• [GIVEN REQUEST]: Pick out and copy every line of the material below that contains the string "Task".

• [DATA SUPPLIED]:
** BEGIN **
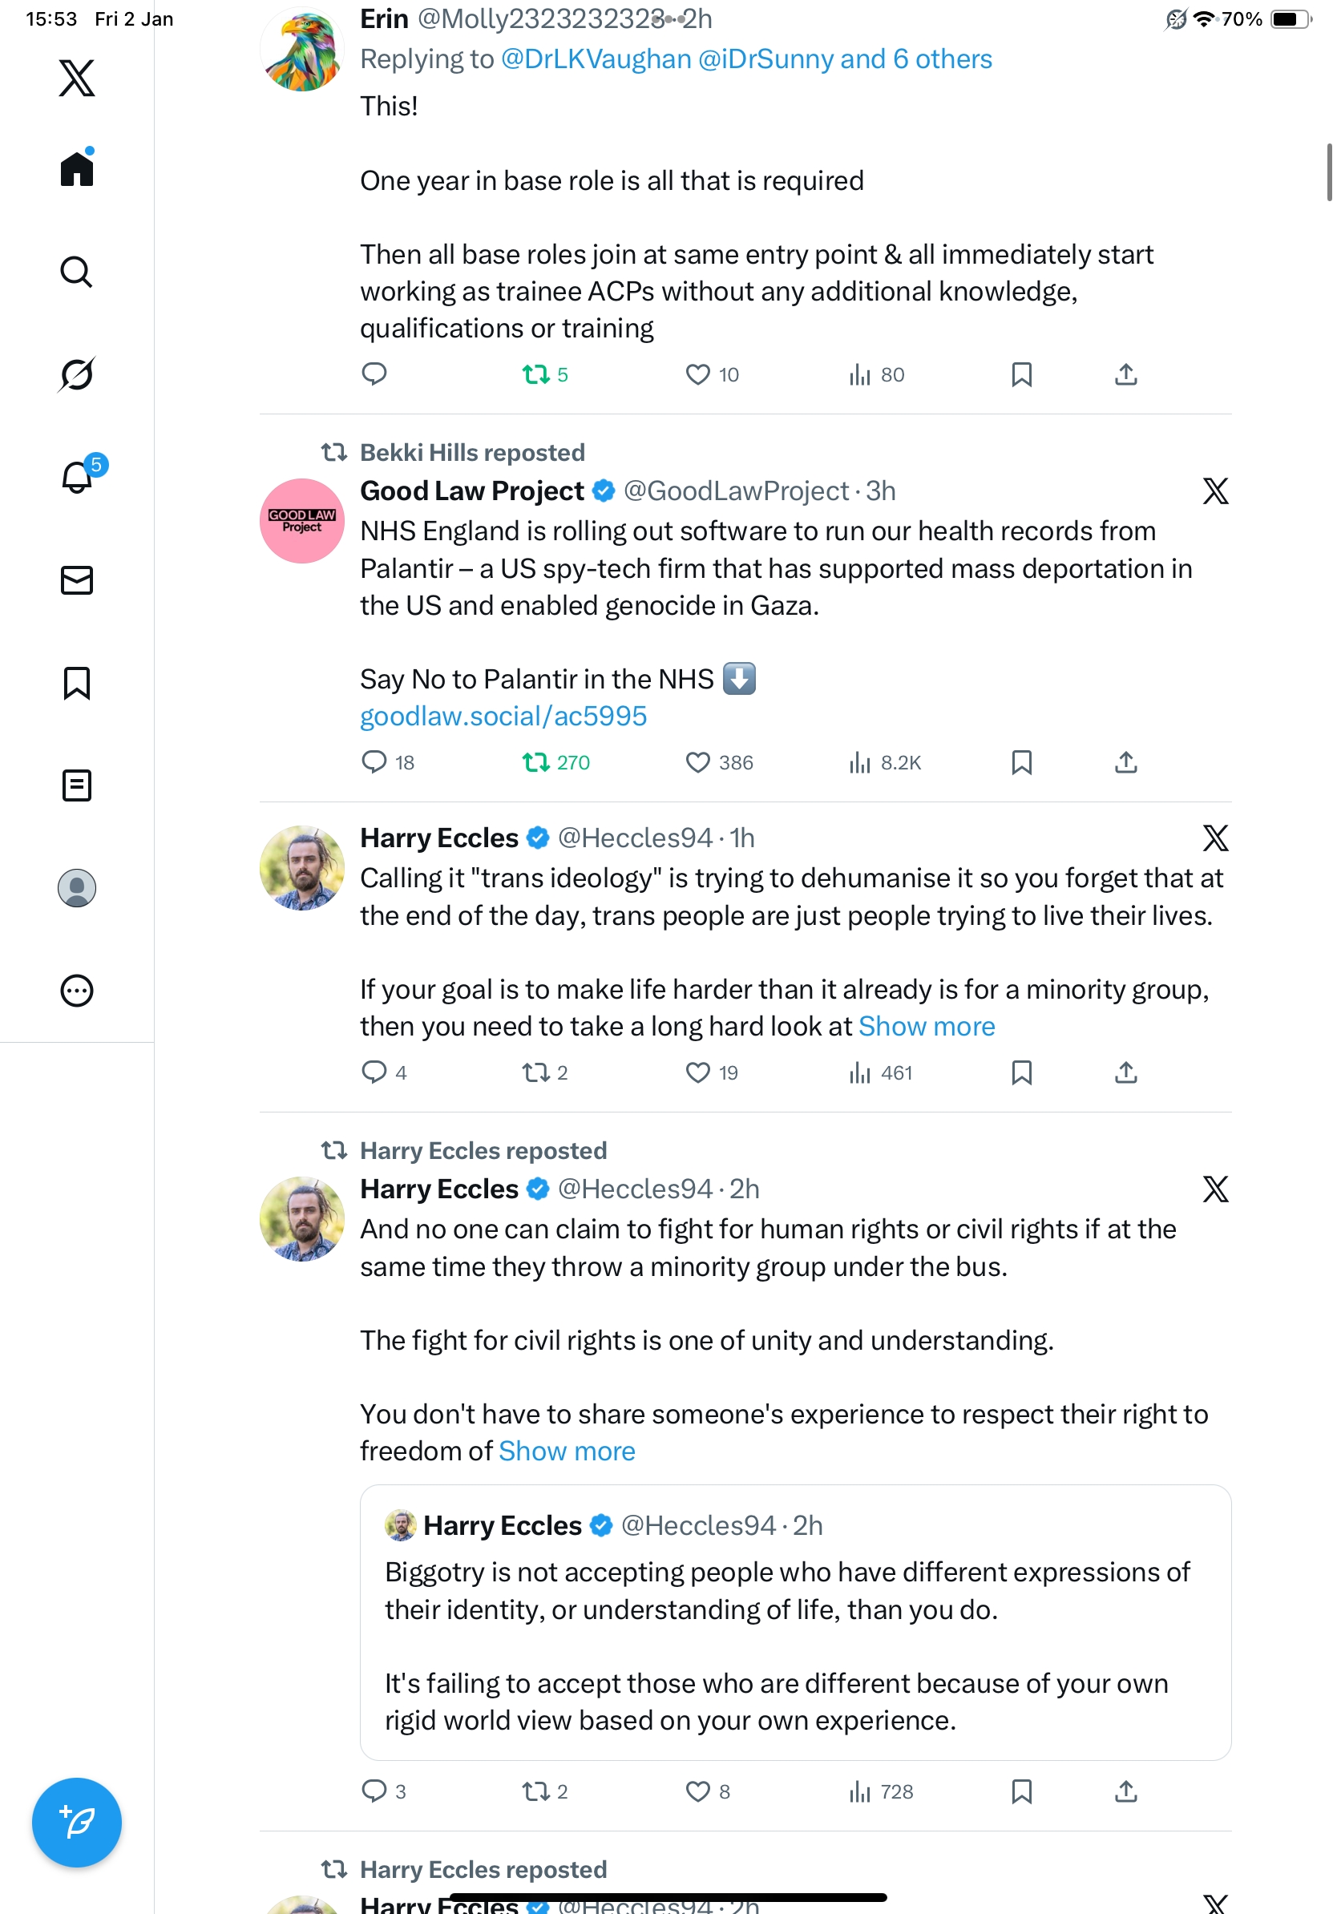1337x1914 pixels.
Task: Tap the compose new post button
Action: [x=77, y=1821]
** END **
** BEGIN **
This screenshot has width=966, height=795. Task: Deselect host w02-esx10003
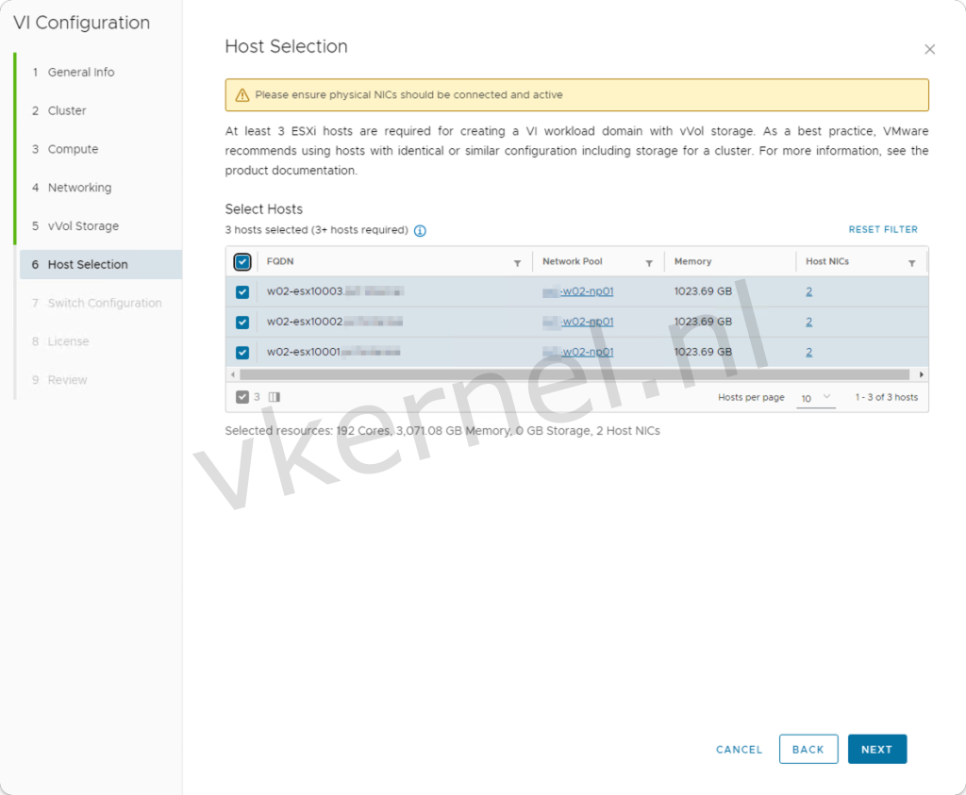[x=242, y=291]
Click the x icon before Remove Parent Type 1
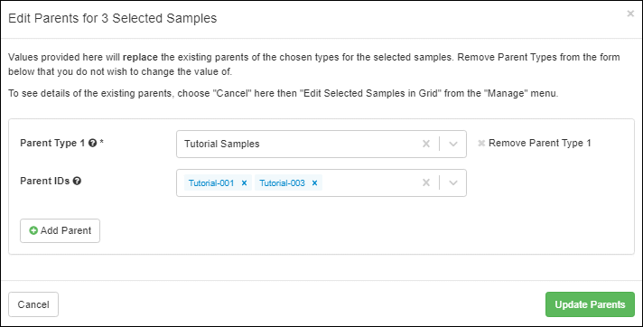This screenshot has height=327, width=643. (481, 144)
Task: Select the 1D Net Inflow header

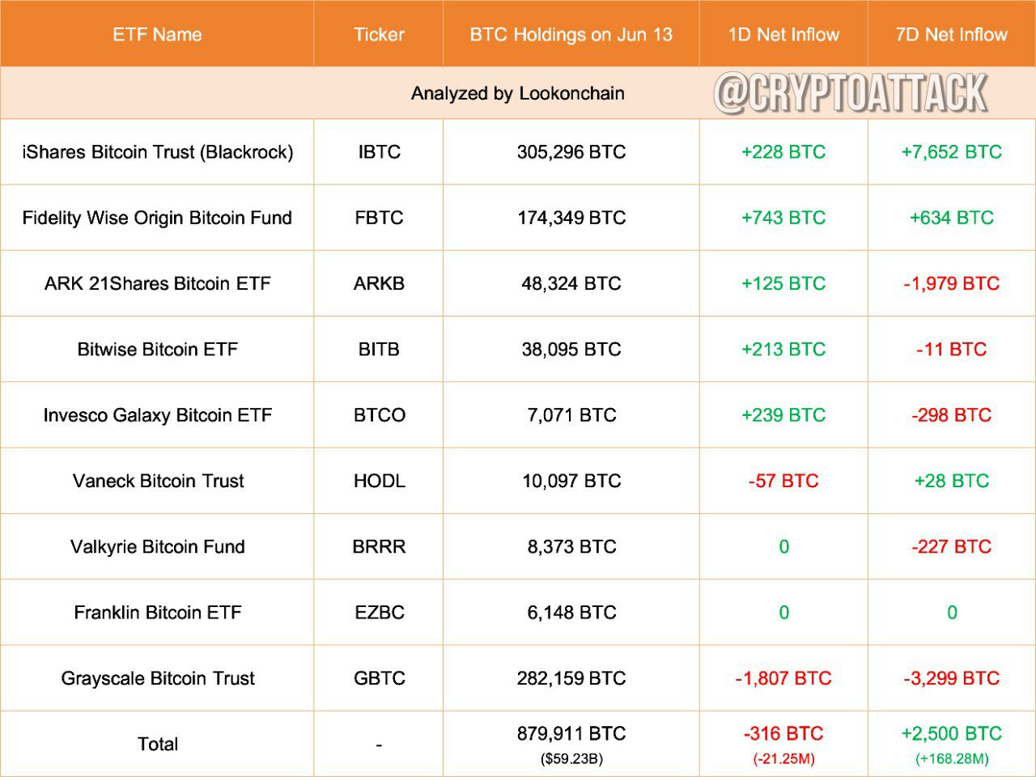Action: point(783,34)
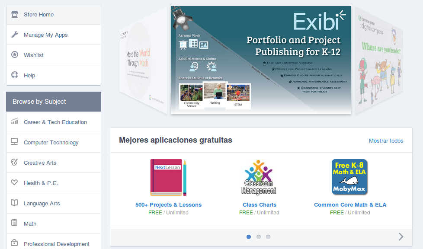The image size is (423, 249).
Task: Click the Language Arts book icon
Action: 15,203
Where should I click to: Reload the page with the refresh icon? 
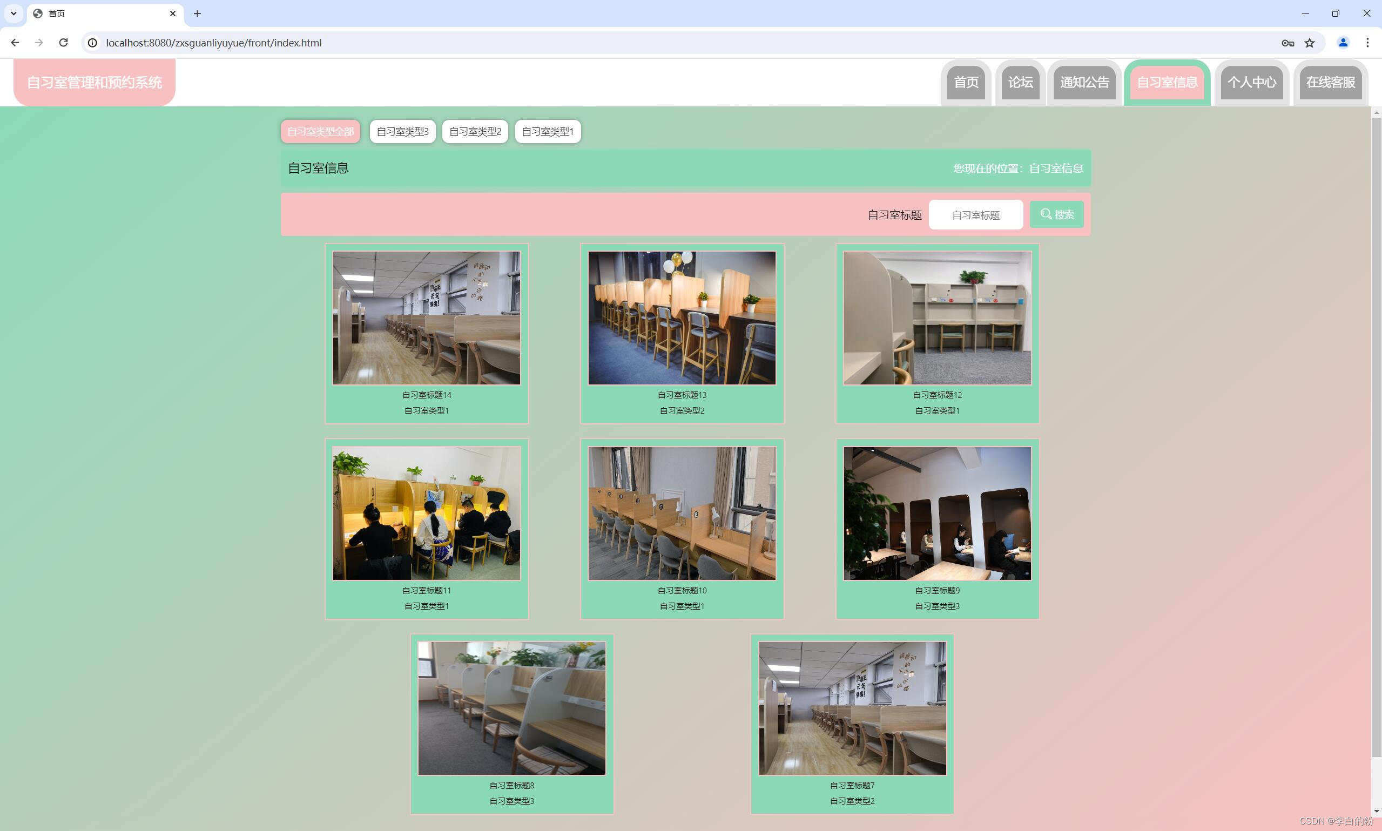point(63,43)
** END **
• [RESULT OF THIS EXERCISE]:
Task: Tap the compose new post button
This screenshot has width=966, height=795. Task: Deselect host w02-esx10003
Task: Select the 1D Net Inflow header
Task: Click the Language Arts book icon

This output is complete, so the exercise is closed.